The Cabin in the Woods ends with a deliriously apocalyptic Grand Guignol in which just about every ghoulie that’s ever appeared in a horror movie is released from a subterranean prison to wreak bloody mayhem on their captors. But Joss Whedon and Drew Goddard were hardly the first to conceive of a finale of that kind, and on that kind of massive scale. The 1988 horror yarn Waxwork ends with a band of hunters—including Valley Girl’s Deborah Foreman and Gremlins star Zach Galligan—facing off against a slew of vampires, werewolves, mummies, zombies, even an Audrey II-like man-eating plant in a wax museum-set battle royale over the fate of mankind. Notwithstanding a very-’80s proliferation of cheesy one-liners before the heroes dispatch the various villains, this finale exudes a similar no-holds-barred spirit that the climax of The Cabin in the Woods would tap into 23 years later, albeit with a bigger budget and even less abandon.

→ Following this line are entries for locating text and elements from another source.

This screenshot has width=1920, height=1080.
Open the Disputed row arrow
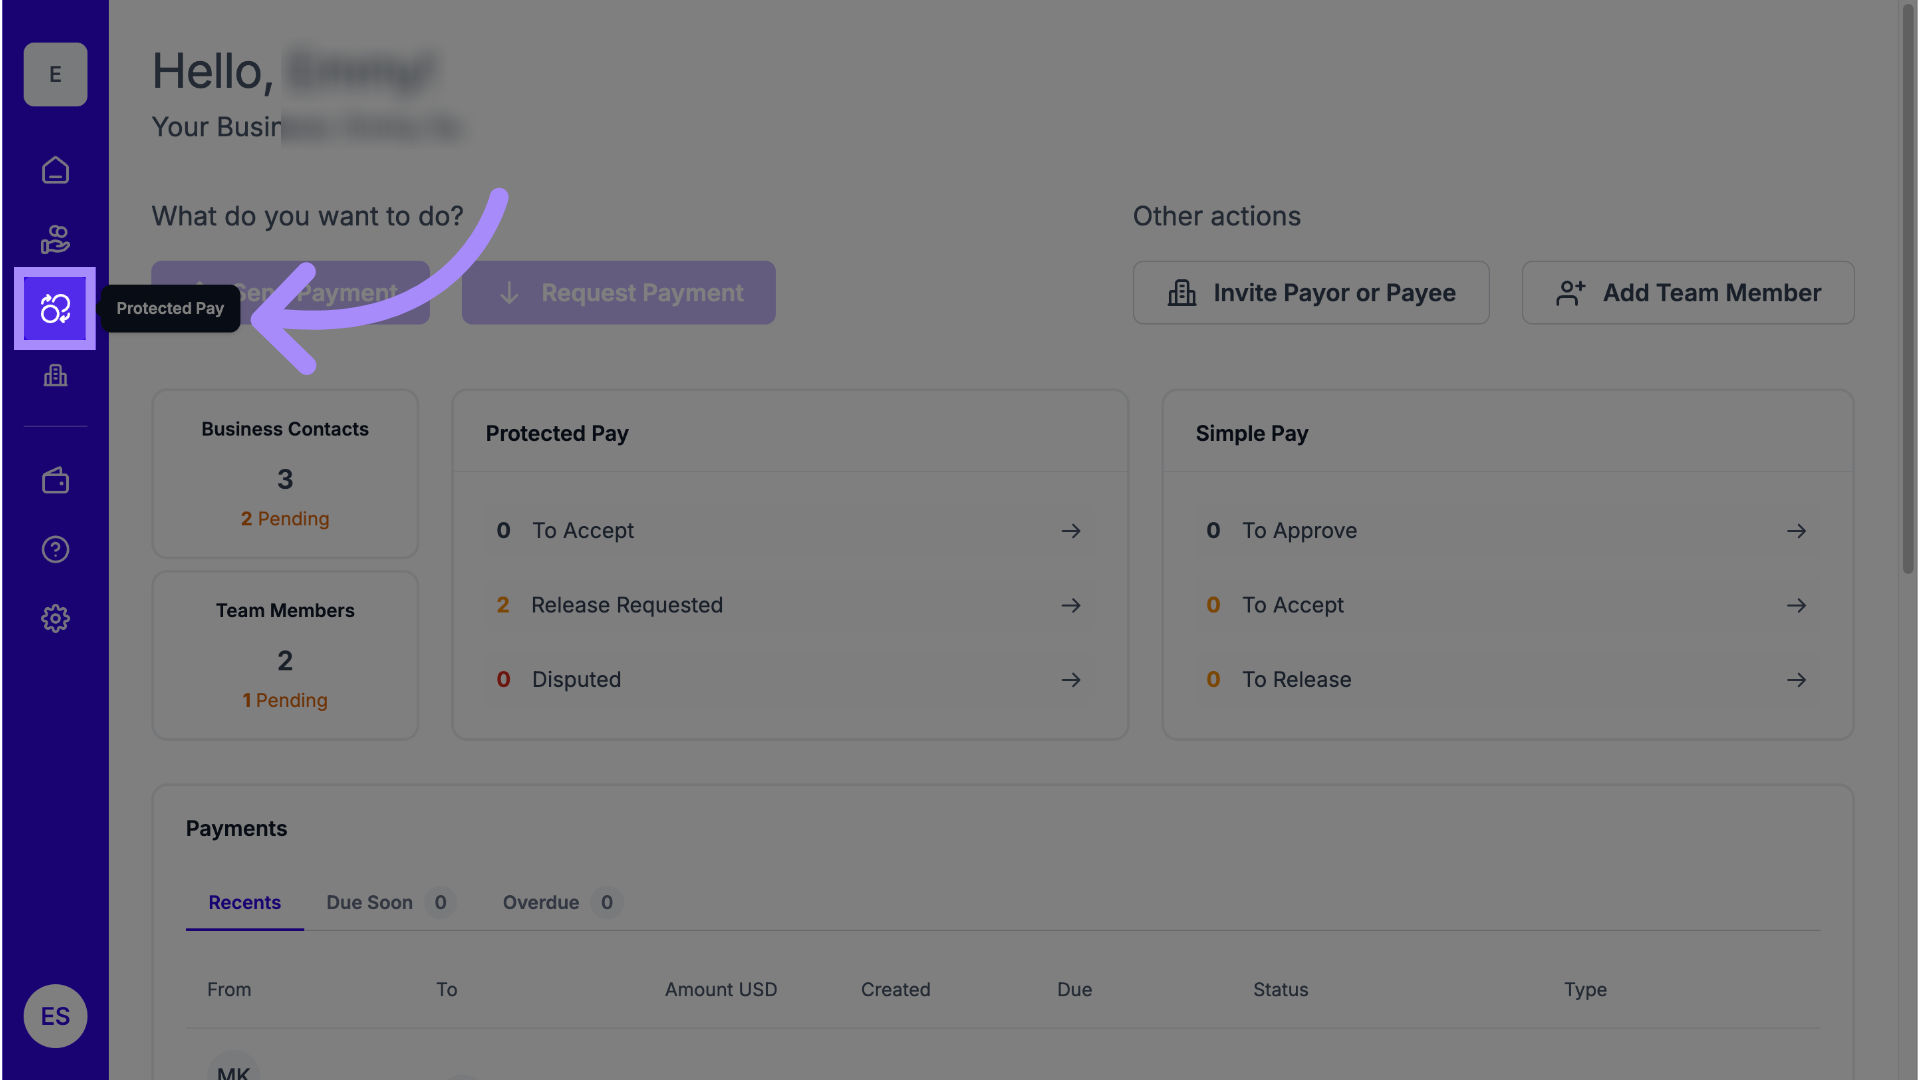1070,680
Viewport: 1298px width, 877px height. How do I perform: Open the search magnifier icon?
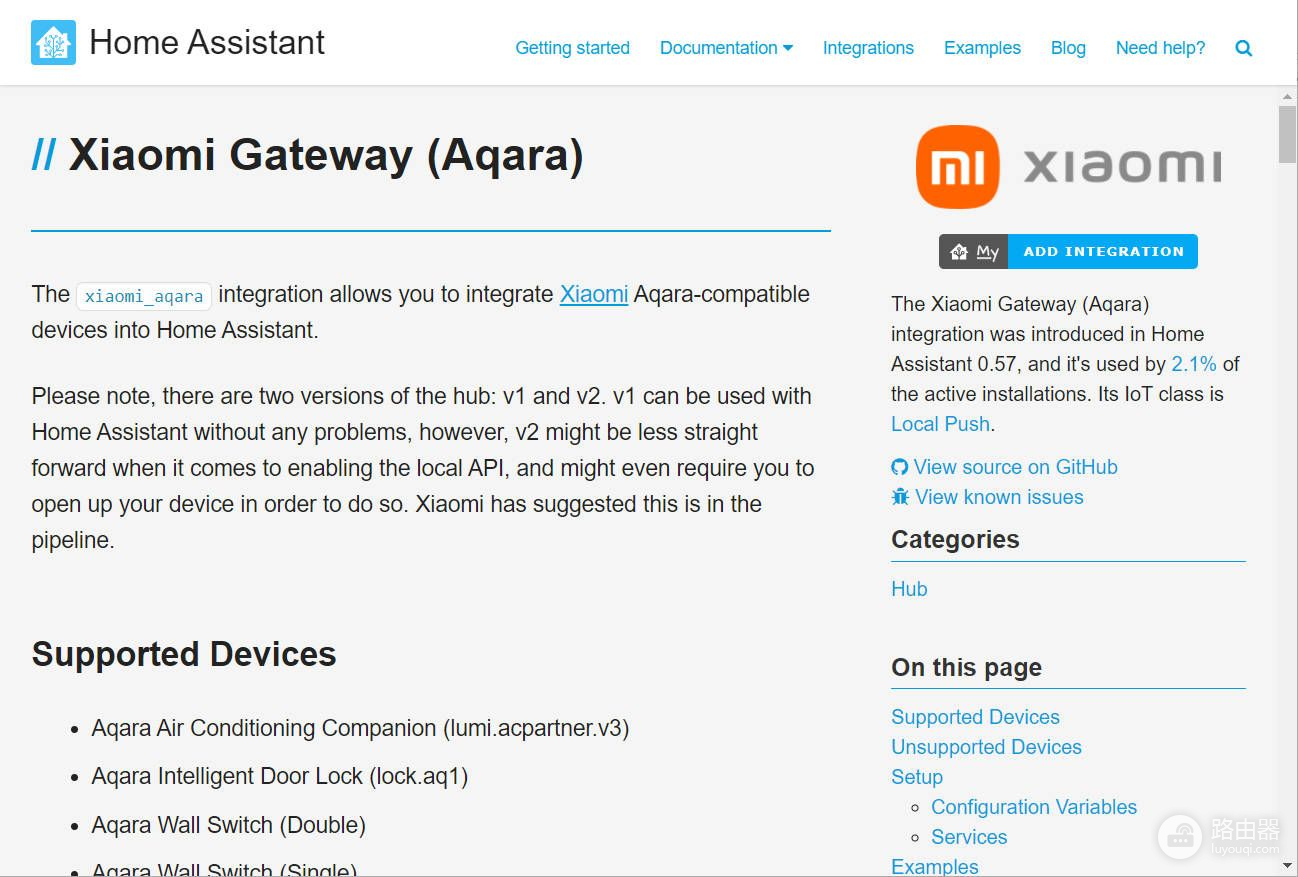tap(1243, 48)
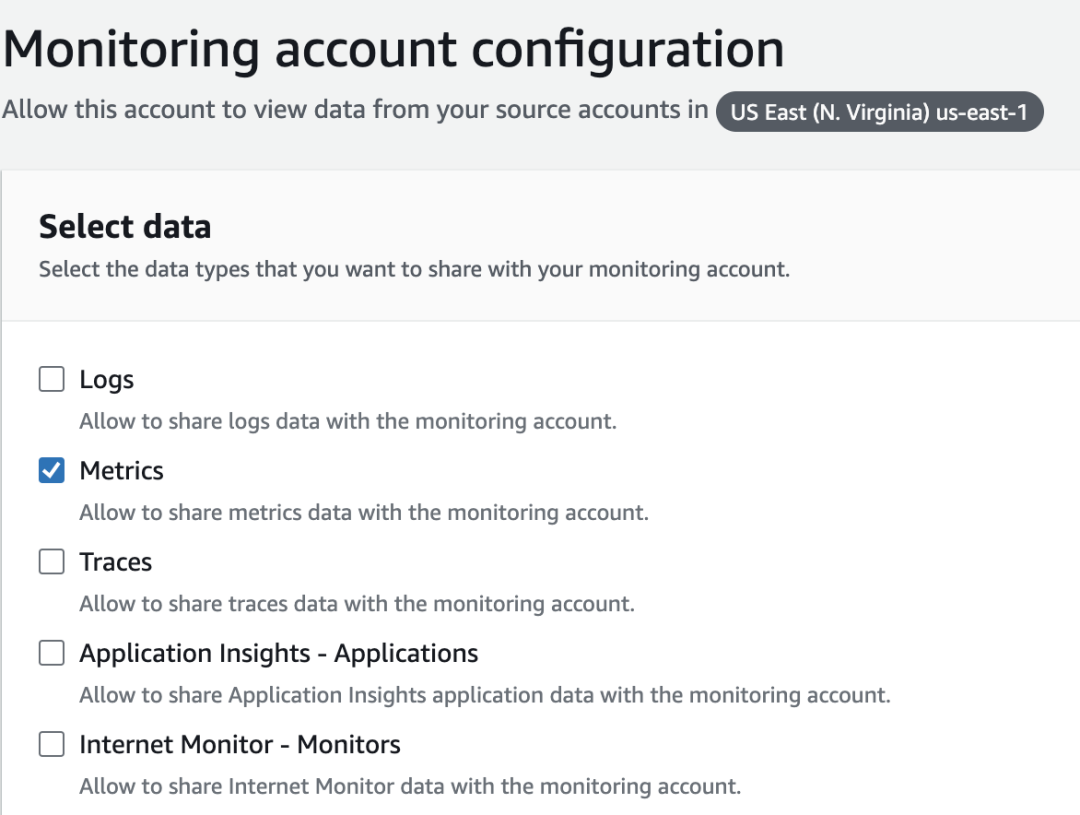
Task: Click 'Allow this account to view data' subtitle
Action: 355,110
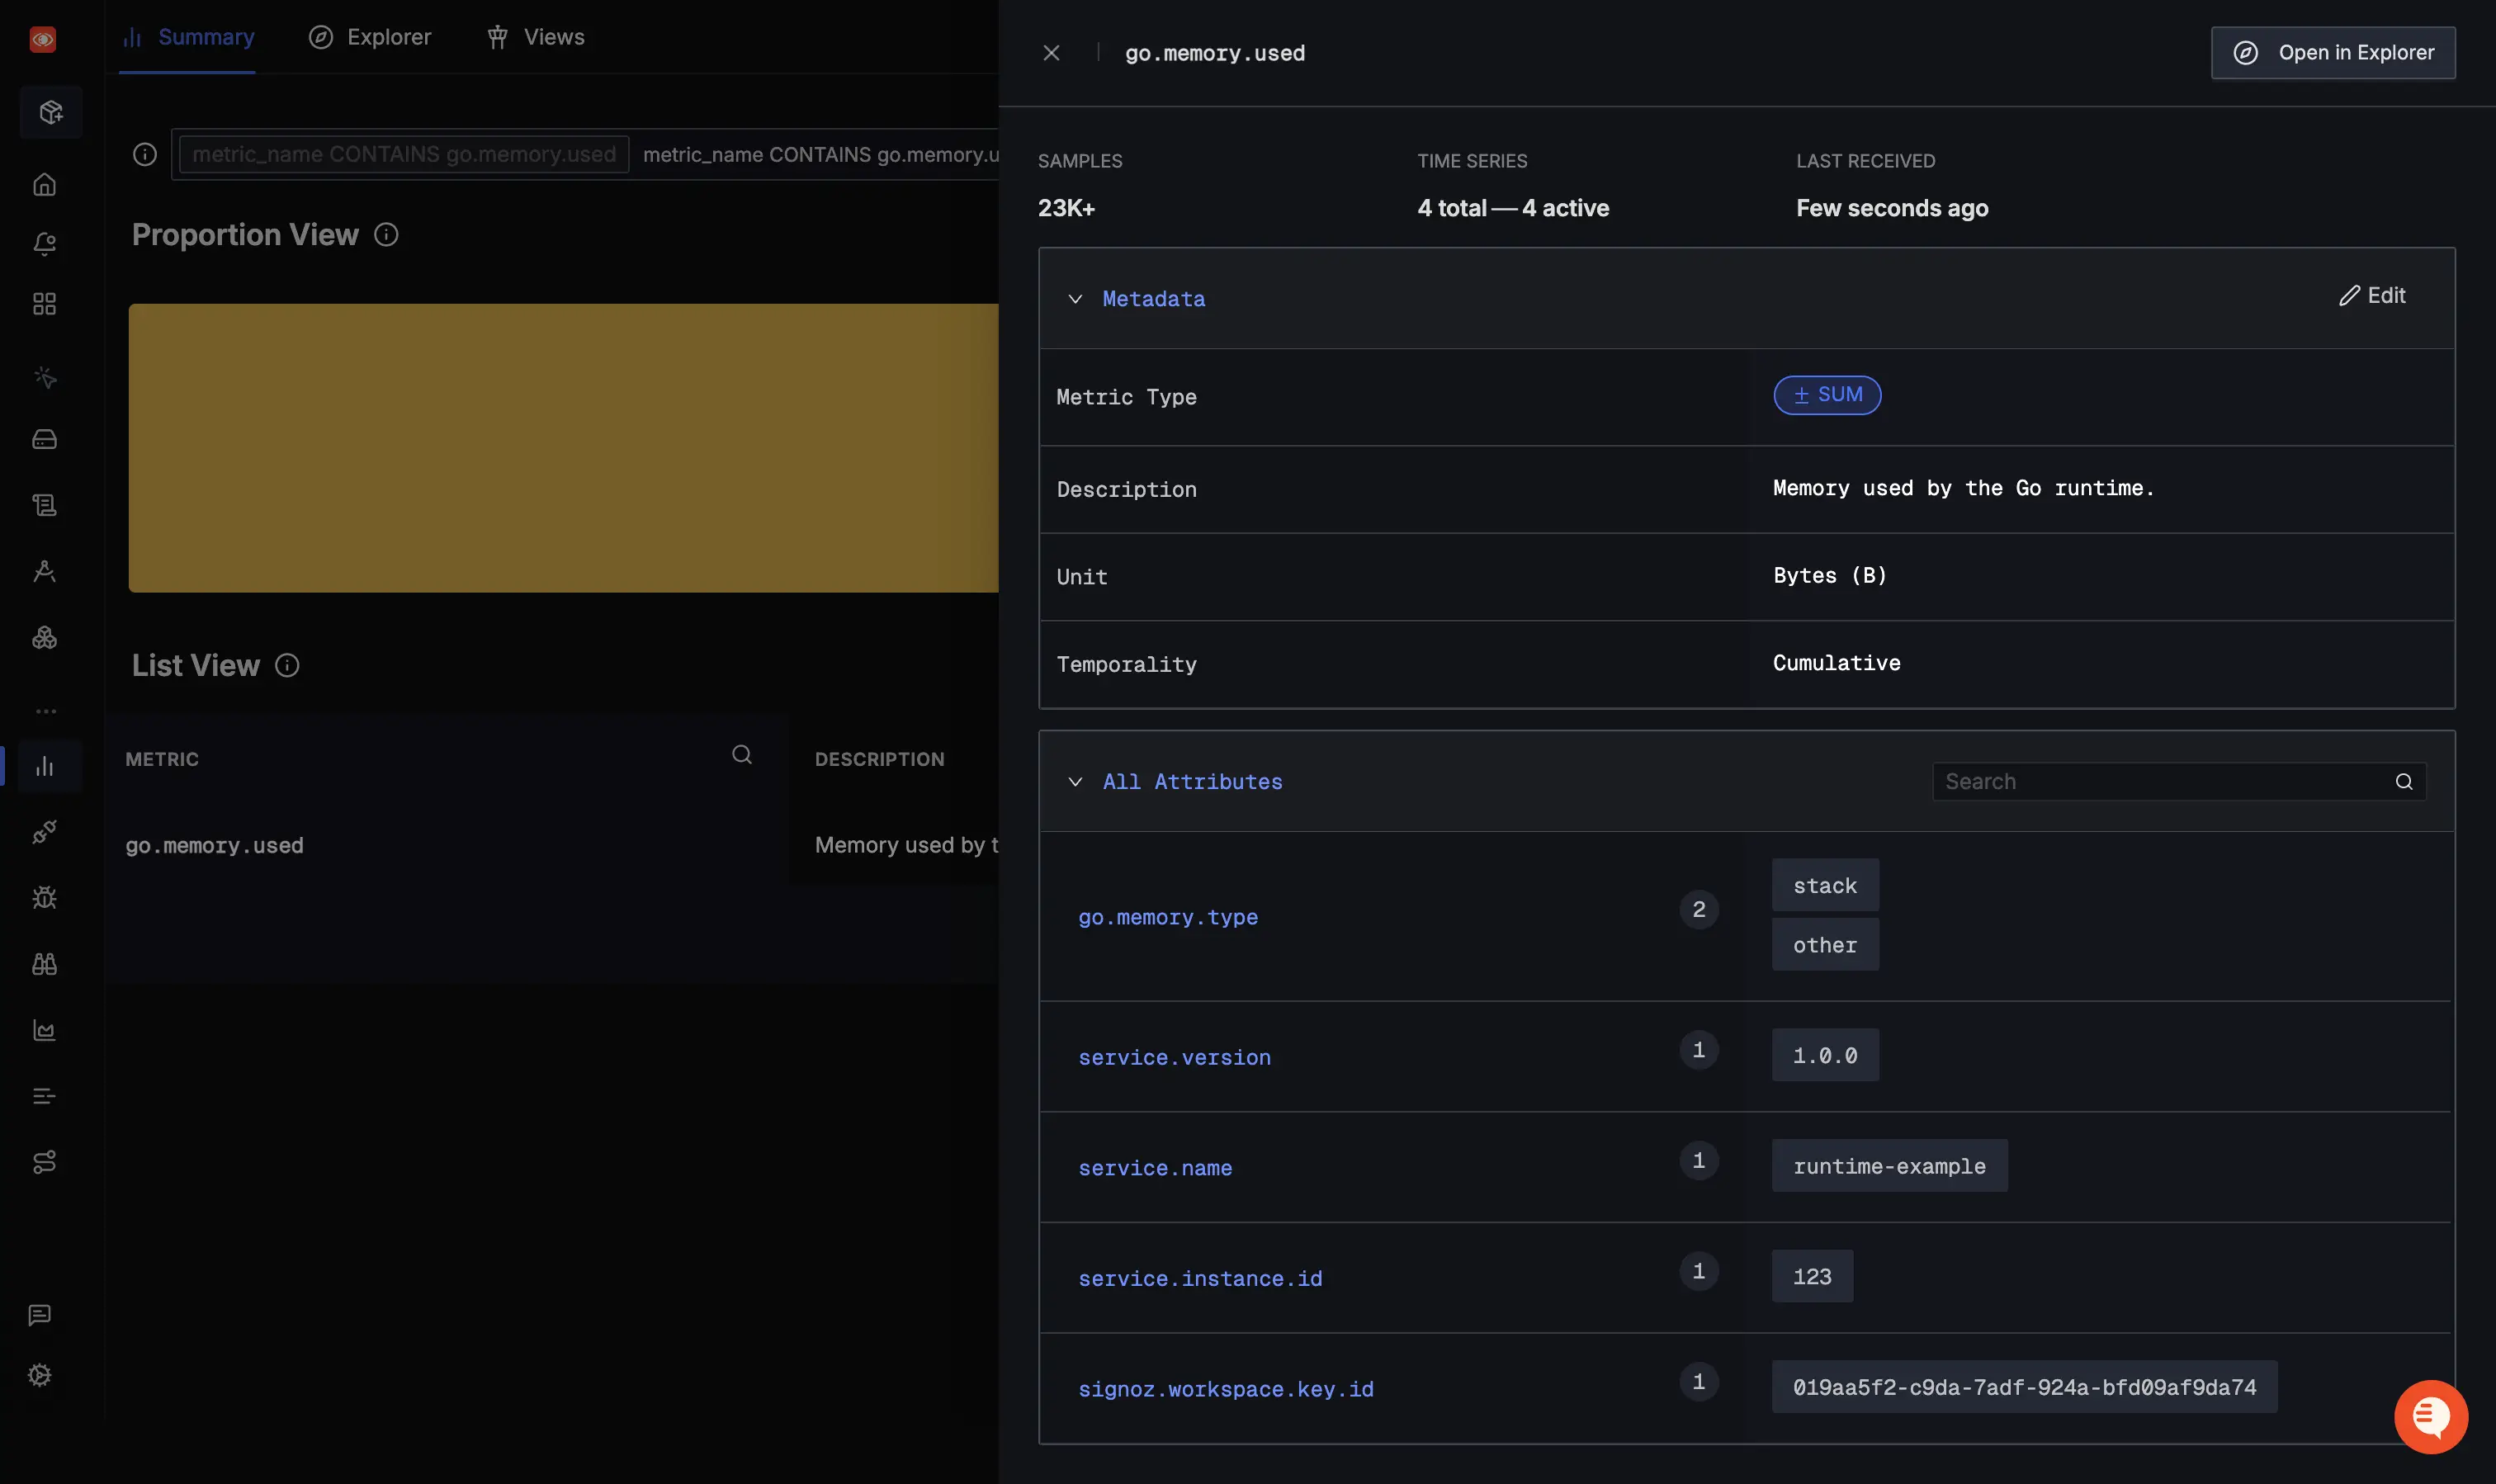This screenshot has width=2496, height=1484.
Task: Open the Alerts bell icon
Action: 45,243
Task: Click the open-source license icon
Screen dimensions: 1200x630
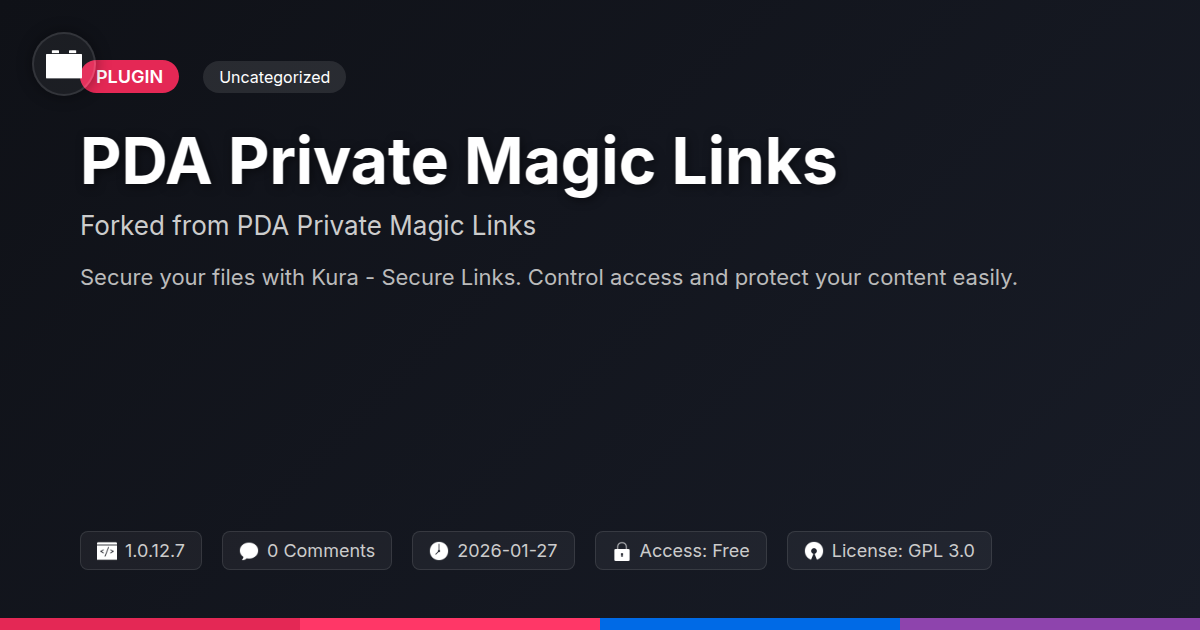Action: point(814,551)
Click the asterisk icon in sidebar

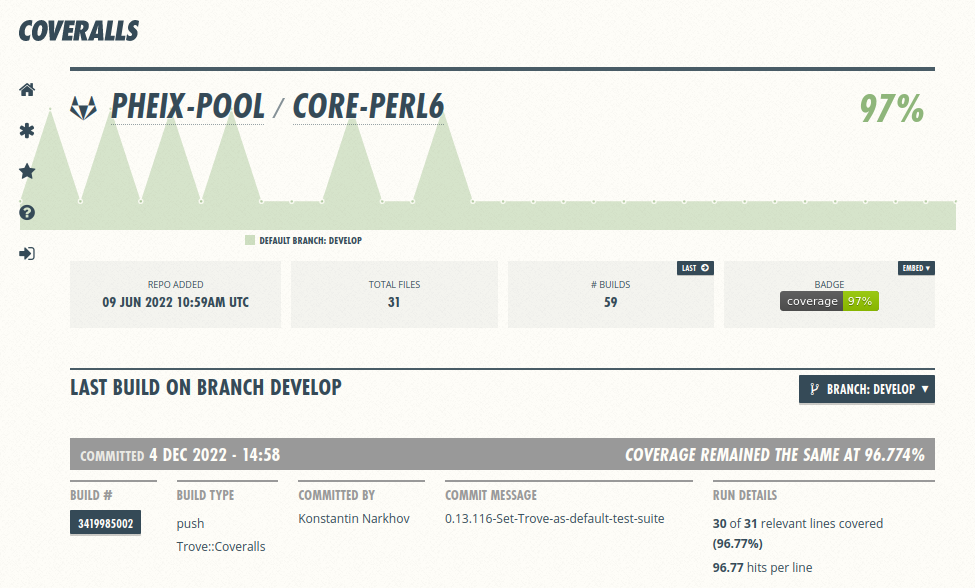coord(27,131)
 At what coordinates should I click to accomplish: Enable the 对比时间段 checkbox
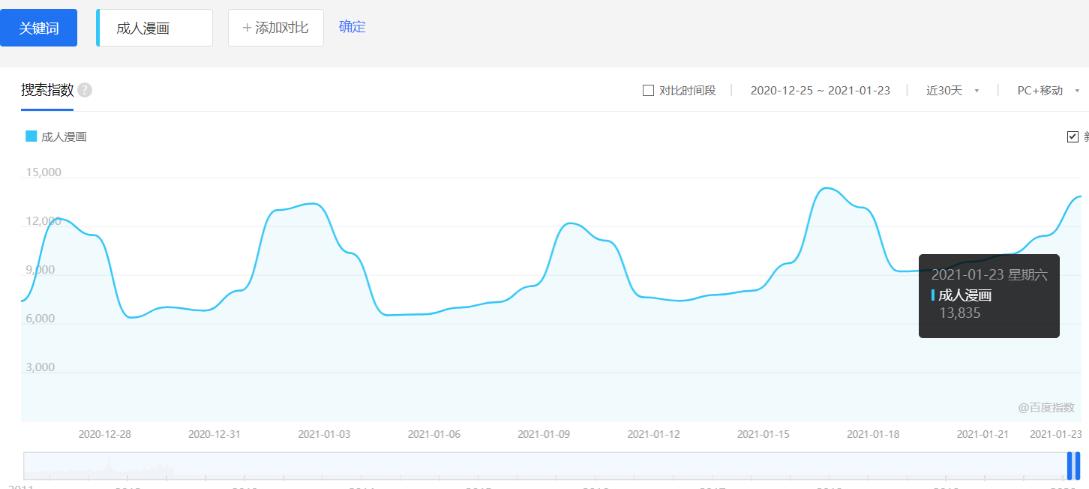648,91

For me, The Cabin in the Woods was condescending in its deconstruction of horror conventions, wrapped in a smart-ass concept—a government agency presiding over the fates of a bunch of innocent cabin-dwellers, not unlike filmmakers trying to come up with an audience-savvy product—that eventually turned its contempt toward the audience, supposedly for uncritically eating up this crap without desiring more from their entertainment. Waxwork isn’t nearly as clever, to be sure, and its execution is at times clumsy, especially with its wobbly sorta-campy tone. (The broad caricatures and cheesy acting in the film’s first 15 minutes alone are cringe-inducing.) But for all its shakiness and obvious low budget, Anthony Hickox’s film does at least display a sincere love for the horror classics to which it pays tribute, even going so far as to shoot a Night of the Living Dead-inspired sequence in black and white to match its source material. In other words, Waxwork is thankfully free of Whedon and Goddard’s smugness.